■高次元の正多面体(その28)

[Q]v個の頂点(P1,・・・,Pv)をもつ正多面体が半径1の球に内接しているとき,Q=Σ(2,v)|P1Pj|^2=Σ(1,v)|P1Pj|^2の値を求めよ.

[A]内積をつかえば

  Q=(P1−P1)・(P1−P1)+(P2−P1)・(P2−P1)+・・・+(Pv−P1)・(Pv−P1)

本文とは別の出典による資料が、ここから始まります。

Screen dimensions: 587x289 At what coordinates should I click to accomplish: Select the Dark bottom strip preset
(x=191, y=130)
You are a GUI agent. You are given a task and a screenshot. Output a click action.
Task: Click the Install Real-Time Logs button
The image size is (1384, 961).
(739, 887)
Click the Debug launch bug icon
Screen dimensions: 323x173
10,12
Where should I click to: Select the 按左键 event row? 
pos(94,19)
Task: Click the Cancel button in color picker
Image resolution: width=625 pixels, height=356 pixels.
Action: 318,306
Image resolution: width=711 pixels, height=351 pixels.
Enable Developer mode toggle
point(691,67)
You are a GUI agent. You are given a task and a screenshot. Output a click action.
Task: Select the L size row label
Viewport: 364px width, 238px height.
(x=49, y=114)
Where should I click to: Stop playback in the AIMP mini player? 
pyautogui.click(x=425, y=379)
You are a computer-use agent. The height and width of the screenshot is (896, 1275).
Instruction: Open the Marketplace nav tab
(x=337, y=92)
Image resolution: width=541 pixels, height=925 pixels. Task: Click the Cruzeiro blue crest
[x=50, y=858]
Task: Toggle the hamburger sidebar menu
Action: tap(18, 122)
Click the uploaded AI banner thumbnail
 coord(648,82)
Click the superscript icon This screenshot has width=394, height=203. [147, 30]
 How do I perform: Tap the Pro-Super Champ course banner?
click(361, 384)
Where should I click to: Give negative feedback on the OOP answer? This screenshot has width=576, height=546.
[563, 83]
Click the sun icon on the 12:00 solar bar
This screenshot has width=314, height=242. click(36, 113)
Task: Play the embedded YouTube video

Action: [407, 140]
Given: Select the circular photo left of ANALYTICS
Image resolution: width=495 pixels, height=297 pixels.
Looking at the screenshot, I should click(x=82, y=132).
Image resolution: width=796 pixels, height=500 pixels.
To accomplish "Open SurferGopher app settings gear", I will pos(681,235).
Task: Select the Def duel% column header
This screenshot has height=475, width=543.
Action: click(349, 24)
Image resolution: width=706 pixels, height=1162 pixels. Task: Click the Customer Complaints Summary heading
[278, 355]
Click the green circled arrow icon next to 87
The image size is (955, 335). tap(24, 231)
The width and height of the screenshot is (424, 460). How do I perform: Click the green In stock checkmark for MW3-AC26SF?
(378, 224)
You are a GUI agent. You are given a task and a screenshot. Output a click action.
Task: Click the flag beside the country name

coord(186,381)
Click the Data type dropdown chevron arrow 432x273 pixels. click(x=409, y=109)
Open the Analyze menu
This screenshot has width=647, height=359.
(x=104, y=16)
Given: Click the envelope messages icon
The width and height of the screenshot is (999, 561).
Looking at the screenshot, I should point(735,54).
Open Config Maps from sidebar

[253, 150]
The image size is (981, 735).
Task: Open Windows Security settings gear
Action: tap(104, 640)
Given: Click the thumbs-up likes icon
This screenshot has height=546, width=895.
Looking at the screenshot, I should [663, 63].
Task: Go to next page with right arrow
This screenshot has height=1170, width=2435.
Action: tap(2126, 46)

 ベクトル解析では原点はどこでも好きなところに選ぶことができるから,(P1を原点とするのではなく)球の中心に原点をおくと,

  (Pj−P1)・(Pj−P1)=P1・P1−2P1・Pj+Pj・Pj

  Pj・Pj=1

より

  (Pj−P1)・(Pj−P1)=P1・P1−2P1・Pj+Pj・Pj=2−2P1・Pj

よって

  Q=2v−2P1・(P1+P2+・・・+Pv)

が得られる.

 正多面体の重心は原点にあるから,その対称性より,

  P1+P2+・・・+Pv=0,Q=2v

すべての辺と対角線の長さの平方和SSは,すべての頂点において同じ線分が2回ずつ数えられていることから

  SS=v/2×Q=v^2   (QED)

 なお、この議論は3次元のみならず,一般の次元についても成立するものであるから,すべての次元で単位球に内接する正多胞体(頂点数v)のすべての辺と対角線の長さの平方和はv^2で与えられることになる.